**Stated goal:**
Copy out each line below that contains the string "width". Treat uppercase and lowercase letters as different.

**Input data:**

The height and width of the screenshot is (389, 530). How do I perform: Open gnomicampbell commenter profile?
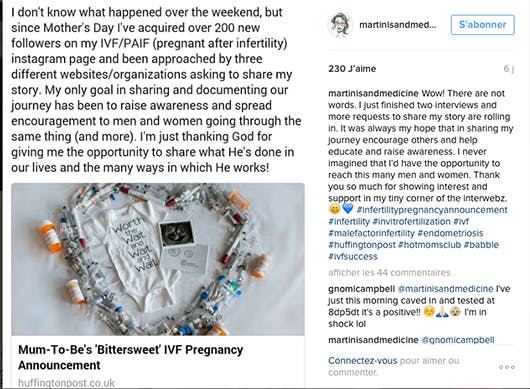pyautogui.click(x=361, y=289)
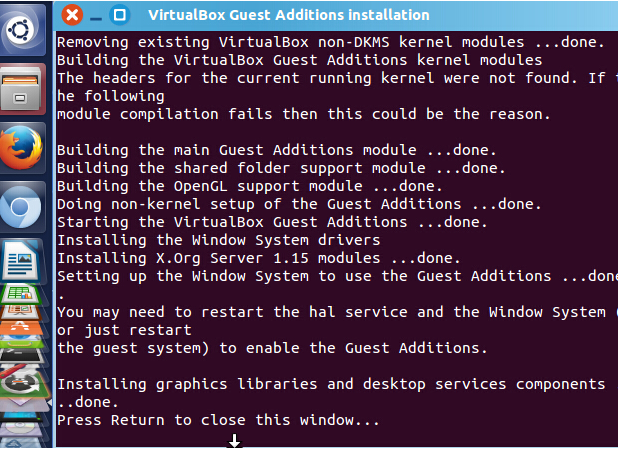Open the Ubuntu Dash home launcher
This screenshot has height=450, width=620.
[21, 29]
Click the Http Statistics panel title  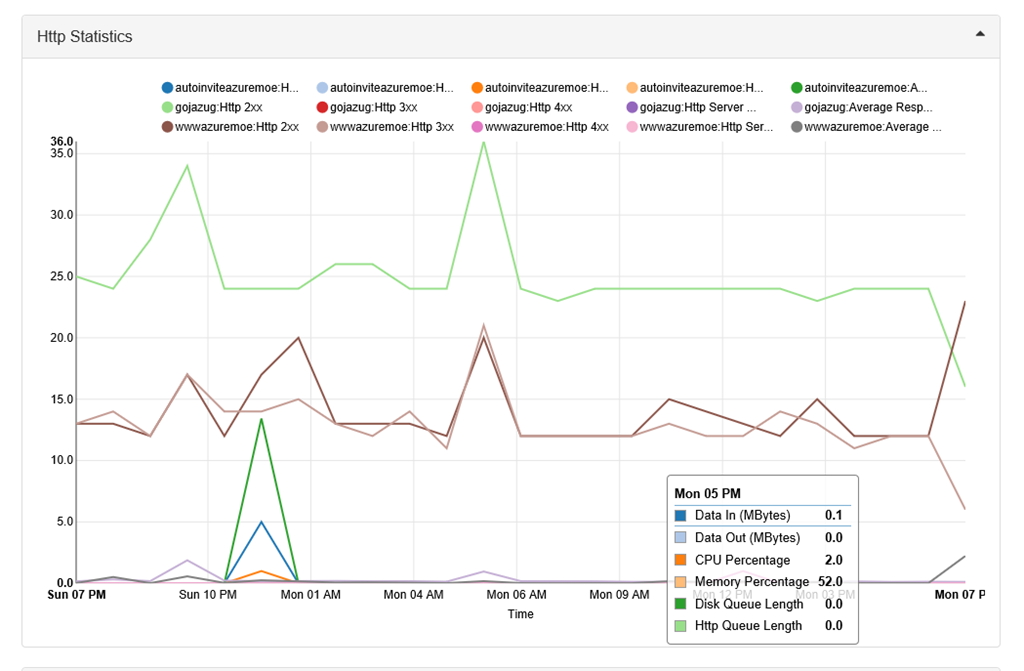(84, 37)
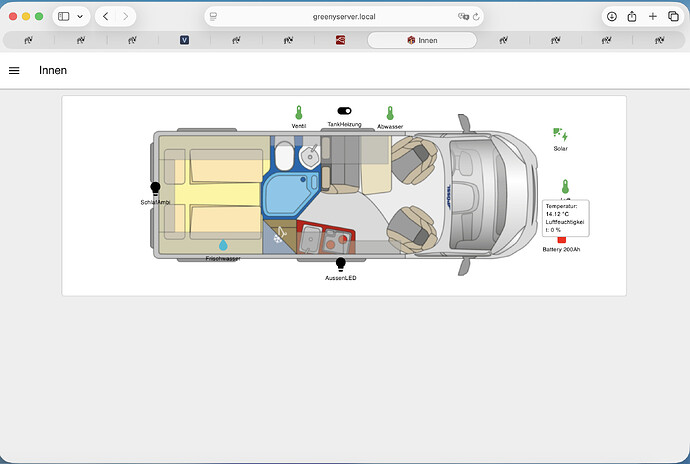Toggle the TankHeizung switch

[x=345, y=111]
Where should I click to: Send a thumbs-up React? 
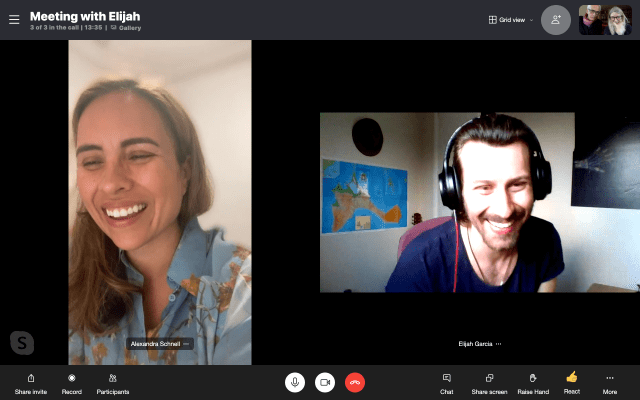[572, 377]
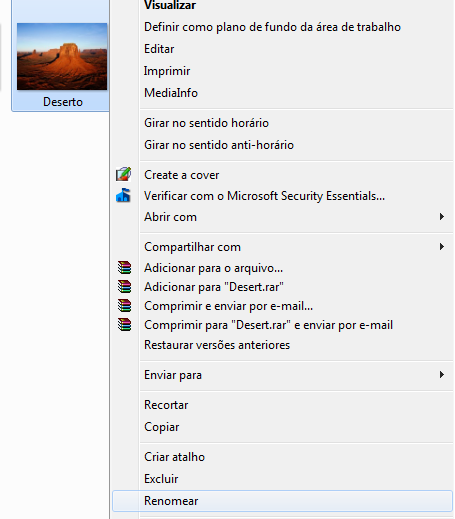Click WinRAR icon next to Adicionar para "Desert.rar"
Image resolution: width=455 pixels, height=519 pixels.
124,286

**Reply:**
The height and width of the screenshot is (389, 530). How do I perform: Open gnomicampbell commenter profile?
This screenshot has height=450, width=620.
Image resolution: width=455 pixels, height=519 pixels.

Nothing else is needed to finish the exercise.